Reading about John Updike (I'm not a huge fan) - I realized one of the things I most respect in an author or poet is if their careers span more than just sitting behind a desk and writing. For example, Williams Carlos Williams, one of my favorite poets, was a doctor all his life. I feel like his "day time" profession, infused a lot of his work, gave it meaning and perspective he others would not have, sitting at home constructing his poems out of thin air. Had he not practiced medicine, his writing would have lacked the depth and the keen observation his worked exposed him to. Imagination is important, but so is living among the mere mortals.

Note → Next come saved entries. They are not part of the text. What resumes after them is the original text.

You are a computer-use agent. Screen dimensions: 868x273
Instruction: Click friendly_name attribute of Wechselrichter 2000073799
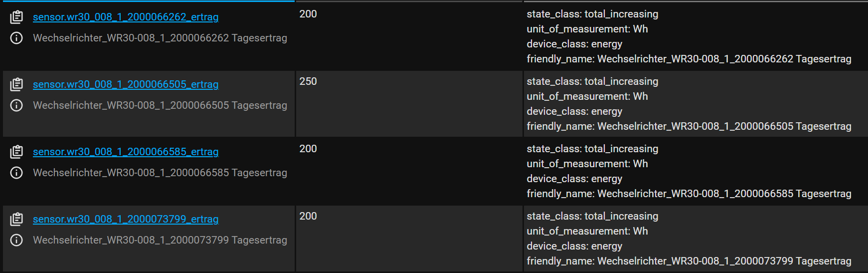689,261
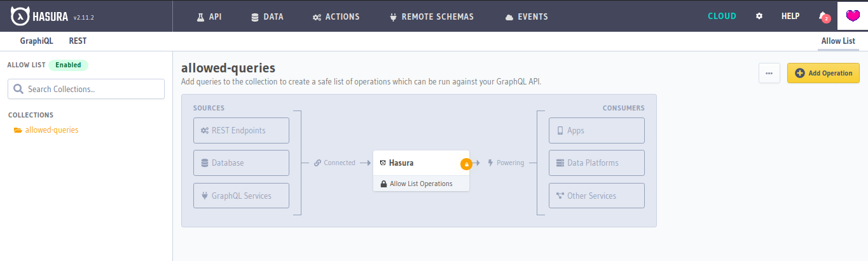The width and height of the screenshot is (868, 261).
Task: Open the notifications bell icon
Action: (x=823, y=17)
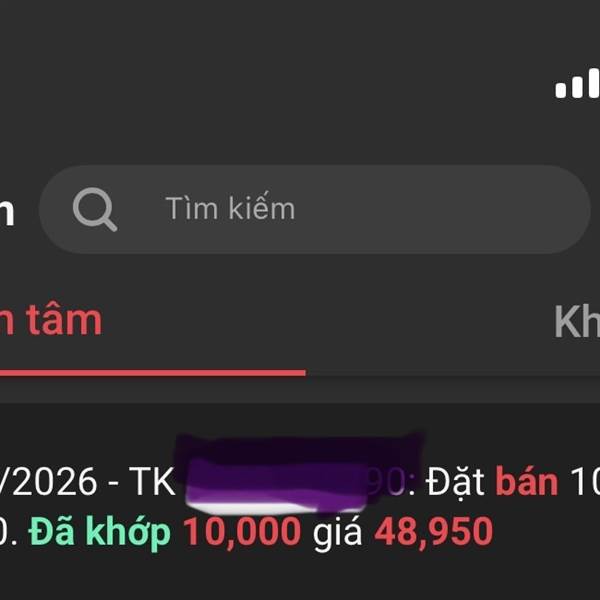This screenshot has height=600, width=600.
Task: Focus the Tìm kiếm search field
Action: [x=315, y=209]
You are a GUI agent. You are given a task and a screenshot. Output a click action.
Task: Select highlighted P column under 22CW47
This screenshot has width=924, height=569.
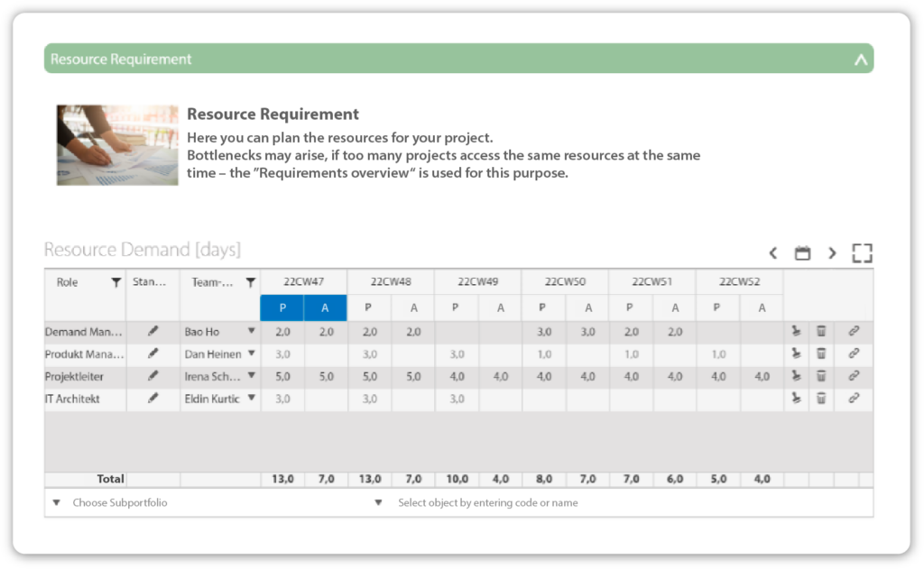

That's another phenomena I've observed when a some indie-director makes it big in Hollywood and then makes crappy movies. My theory is that these directors (and actors for that matter) have forgotten what it's like to have a daily routine, to not just focus on art and yes-men that surround them. Art is the bone marrow of life, living in a ivory tower makes for some very dull, uninspiring, and lifeless art. Of course drugs help and reading others for inspiration doesn't hurt, but nothing like life experience gives a great piece of art its juice.
Here's on of my favorite poems of Carlos Williams Carlos:
Complaint
They call me and I go.
It is a frozen road
past midnight, a dust
of snow caught
in the rigid wheeltracks.
The door opens.
I smile, enter and
shake off the cold.
Here is a great woman
on her side in the bed.
She is sick,
perhaps vomiting,
perhaps laboring
to give birth to
a tenth child. Joy! Joy!
Night is a room
darkened for lovers,
through the jalousies the sun
has sent one golden needle!
I pick the hair from her eyes
and watch her misery
with compassion.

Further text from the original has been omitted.